Technical Writer

Cambridge Quality & Regulatory - Regulatory Affairs

At CMR Surgical, we're revolutionising the future of minimal access surgery with Versius, our next-generation surgical robotic system. We're growing fast, and we’re on a mission to transform how surgery is delivered globally—for the benefit of patients, clinicians, and healthcare systems.

Our values—Ambitious, Humble, People-Focused, and Fair & Responsible—define our approach to innovation, partnership, and growth. If you believe in making a meaningful difference in healthcare and want to be part of a purpose-driven company with bold ambitions, now is the time to join us.

CMR is an exciting and evolving company to be joining right now.Our commitment to our goal of building a world-class medical devices company is underpinned by the ground-breaking innovation of our next generation of surgical robots and a diverse team of talented and supportive individuals.

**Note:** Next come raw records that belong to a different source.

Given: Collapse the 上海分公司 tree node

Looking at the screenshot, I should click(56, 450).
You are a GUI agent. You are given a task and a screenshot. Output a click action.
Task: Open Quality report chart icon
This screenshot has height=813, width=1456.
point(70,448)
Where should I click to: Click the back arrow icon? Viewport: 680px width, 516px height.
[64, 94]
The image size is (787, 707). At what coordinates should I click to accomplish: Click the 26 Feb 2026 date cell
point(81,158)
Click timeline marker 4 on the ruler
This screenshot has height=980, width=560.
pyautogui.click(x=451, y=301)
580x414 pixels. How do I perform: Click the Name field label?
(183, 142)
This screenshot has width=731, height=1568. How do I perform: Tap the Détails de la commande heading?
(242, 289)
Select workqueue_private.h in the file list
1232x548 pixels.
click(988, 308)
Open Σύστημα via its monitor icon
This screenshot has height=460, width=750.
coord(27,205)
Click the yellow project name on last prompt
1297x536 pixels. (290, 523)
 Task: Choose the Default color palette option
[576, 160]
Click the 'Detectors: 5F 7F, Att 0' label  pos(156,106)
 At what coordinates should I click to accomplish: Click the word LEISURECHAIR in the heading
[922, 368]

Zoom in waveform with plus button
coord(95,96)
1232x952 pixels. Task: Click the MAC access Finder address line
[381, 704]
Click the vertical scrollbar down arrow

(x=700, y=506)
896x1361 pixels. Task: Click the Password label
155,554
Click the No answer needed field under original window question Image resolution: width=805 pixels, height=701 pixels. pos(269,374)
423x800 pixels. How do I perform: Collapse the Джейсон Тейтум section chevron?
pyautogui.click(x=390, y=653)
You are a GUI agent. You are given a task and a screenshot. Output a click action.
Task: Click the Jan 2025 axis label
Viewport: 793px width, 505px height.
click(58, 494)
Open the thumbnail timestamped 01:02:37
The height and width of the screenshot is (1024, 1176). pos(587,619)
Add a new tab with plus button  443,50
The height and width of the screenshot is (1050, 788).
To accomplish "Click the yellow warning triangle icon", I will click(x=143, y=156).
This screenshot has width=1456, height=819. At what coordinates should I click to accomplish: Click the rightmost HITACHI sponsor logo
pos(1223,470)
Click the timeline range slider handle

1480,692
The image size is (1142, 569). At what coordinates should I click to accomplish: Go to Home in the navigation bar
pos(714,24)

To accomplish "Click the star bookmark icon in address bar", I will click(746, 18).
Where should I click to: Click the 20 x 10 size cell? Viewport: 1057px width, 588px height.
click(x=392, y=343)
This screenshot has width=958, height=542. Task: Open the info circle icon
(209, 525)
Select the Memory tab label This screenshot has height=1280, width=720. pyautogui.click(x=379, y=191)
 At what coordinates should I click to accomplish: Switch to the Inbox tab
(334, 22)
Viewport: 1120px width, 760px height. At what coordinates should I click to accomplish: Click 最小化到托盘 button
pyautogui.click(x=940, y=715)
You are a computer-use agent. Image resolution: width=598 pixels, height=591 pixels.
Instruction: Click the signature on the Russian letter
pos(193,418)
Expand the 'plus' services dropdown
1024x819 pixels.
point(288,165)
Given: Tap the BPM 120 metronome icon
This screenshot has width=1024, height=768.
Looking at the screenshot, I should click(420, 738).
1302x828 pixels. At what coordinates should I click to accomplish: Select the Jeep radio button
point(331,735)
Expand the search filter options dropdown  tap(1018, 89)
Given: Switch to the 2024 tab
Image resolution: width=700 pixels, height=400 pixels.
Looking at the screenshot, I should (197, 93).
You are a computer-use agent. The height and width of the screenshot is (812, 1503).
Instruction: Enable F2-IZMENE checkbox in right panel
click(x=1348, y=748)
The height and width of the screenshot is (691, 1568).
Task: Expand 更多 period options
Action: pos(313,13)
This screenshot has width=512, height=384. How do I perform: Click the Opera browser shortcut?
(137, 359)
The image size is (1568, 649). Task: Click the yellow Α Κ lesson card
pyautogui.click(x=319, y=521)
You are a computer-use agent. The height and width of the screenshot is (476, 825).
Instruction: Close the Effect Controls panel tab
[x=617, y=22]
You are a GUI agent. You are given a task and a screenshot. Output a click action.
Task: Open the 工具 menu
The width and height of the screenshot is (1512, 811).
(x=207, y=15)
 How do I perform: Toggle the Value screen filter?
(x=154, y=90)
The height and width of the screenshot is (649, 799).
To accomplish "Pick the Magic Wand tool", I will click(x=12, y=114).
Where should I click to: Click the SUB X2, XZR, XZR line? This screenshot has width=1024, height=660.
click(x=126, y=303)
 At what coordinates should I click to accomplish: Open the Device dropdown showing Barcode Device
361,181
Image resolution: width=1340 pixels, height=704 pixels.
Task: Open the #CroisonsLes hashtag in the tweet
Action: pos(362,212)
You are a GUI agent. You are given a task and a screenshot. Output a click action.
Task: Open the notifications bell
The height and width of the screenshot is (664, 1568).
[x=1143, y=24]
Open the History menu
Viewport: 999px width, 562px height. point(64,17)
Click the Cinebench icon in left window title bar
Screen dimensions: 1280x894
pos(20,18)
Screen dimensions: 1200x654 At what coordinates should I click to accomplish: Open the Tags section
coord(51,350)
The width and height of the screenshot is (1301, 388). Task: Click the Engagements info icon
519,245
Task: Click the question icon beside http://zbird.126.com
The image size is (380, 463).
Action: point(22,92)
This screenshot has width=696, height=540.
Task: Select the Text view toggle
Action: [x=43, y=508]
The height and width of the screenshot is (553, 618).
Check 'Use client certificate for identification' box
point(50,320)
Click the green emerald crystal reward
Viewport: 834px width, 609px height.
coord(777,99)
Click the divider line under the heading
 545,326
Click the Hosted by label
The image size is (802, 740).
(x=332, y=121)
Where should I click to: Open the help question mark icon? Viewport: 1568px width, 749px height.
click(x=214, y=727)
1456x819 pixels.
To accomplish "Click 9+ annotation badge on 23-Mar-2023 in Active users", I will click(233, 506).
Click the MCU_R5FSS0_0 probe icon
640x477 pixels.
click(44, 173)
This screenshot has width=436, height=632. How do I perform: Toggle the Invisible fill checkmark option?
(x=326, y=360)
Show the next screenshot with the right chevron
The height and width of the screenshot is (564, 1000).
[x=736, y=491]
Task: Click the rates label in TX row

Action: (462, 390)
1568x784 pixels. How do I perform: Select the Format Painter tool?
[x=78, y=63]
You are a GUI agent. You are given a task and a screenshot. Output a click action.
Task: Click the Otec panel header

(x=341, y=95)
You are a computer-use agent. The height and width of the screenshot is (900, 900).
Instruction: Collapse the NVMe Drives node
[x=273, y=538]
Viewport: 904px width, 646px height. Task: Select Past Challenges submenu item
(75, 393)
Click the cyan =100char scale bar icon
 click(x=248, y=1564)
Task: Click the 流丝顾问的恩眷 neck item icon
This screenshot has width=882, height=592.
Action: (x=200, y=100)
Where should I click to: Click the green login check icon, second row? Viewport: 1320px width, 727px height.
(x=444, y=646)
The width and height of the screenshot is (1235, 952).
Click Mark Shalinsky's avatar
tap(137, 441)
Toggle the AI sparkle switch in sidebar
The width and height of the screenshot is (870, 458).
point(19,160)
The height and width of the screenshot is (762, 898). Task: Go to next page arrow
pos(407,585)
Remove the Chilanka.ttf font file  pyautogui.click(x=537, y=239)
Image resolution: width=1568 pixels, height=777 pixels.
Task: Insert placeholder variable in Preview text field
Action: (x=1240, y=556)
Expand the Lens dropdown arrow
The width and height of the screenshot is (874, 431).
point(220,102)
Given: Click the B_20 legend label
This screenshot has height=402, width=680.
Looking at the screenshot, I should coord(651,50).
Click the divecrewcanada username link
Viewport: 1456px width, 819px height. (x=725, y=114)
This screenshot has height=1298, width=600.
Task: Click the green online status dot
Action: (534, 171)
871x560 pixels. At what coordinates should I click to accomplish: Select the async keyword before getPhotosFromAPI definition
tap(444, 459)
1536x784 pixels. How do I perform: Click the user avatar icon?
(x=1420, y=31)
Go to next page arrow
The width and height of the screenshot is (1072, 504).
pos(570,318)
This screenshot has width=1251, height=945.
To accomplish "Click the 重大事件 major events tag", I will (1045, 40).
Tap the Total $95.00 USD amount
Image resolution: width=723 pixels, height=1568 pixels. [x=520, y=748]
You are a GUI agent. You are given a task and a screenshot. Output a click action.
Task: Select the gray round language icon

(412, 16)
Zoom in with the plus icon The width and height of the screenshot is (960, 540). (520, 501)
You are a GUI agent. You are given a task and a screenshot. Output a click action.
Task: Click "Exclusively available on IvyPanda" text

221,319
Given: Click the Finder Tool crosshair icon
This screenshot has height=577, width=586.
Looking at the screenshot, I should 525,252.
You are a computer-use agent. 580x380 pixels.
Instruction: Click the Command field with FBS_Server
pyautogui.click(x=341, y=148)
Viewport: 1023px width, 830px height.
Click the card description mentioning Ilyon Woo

We’re breaking new ground which makes working here exciting, it provides autonomy, opportunity and makes the things you do visible. Come and join us and see what you’re capable of.

As a Technical Writer, you are responsible for the development of clear, concise, and user-focused documentation that simplifies the complex technical information associated with CMR Surgical’s Versius Surgical System for diverse audiences, including regulatory bodies, professional users, and stakeholders. Collaborating with cross-functional teams such as project management, engineering, marketing, and professional education. As a Technical Writer you are responsible for the creation of user-facing materials, such as user materials, training materials, technical specifications, etc. in compliance with local procedures and market-specific regulatory requirements. This work is key to supporting product usability, enhancing customer understanding, aligning with overall business objectives, and ultimately ensuring our ability to successfully commercialise.

• Provide accurate, readable, and regulatory compliant materials for CMR Surgical’s Versius Surgical System in line with quality and regulatory requirements.
• Work with subject matter experts (SMEs), engineers, marketing, and other stakeholders to gather detailed technical information.
• Regularly update content to reflect product changes, enhancements, or updates.
• Manage documentation versions to ensure accuracy in fast-changing environments. Retiring outdated content while ensuring it is still accessible for reference if needed.
• Structure content logically with clear headings, sections, and cross-references for ease of navigation.
• Create or include visuals such as diagrams, flowcharts, screenshots to enhance understanding.
• Review documents for grammatical accuracy, clarity, and readability. Ensuring compliance with industry standards and regulations.

We’d expect you to be willing to turn your hand to anything within the Regulatory Affairs remit that helps the team deliver its objectives.

To be successful in this role, you’ll need to have/be:

• 1-5 years’ experience as a Technical Writer or a similar role.
• Bachelor’s Degree or equivalent in Communications, Journalism, or Professional Writing.
• Certificates in Adobe InDesign, Illustrator and Photoshop is desirable.
• Fluency in another language in addition to English is desirable.
• Familiarity with source and target language challenges, with expertise gained within a highly regulated industry, e.g. Medical Technology or equivalent global and complex organisation.
• Experience of working within a quality and compliance environment and application of policies, procedures, and guidelines.
• Excellent proofreading skills with the ability to identify grammar, spelling, and punctuation errors.
• Strong written and verbal communication skills and meticulous attention to detail.
• Highly organised and able to manage multiple tasks and projects simultaneously.
• A strong team-player with the ability to engage with all levels of the organisation.
• Technical competency using software programs, including, but not limited to, Adobe Experience Manager (AEM) Guides Component Content Management Systems (CCMS), Jira, Smartsheet, NetSuite, MS Office, Power BI, etc.
• Entrepreneurial mindset and comfortable in a flat organisation.

We offer a competitive salary and a great benefits package including a bonus, non-contributory pension, private healthcare, generous annual leave allowance and enhanced global parental leave pay.

This role requires candidates to have eligibility to work within the UK.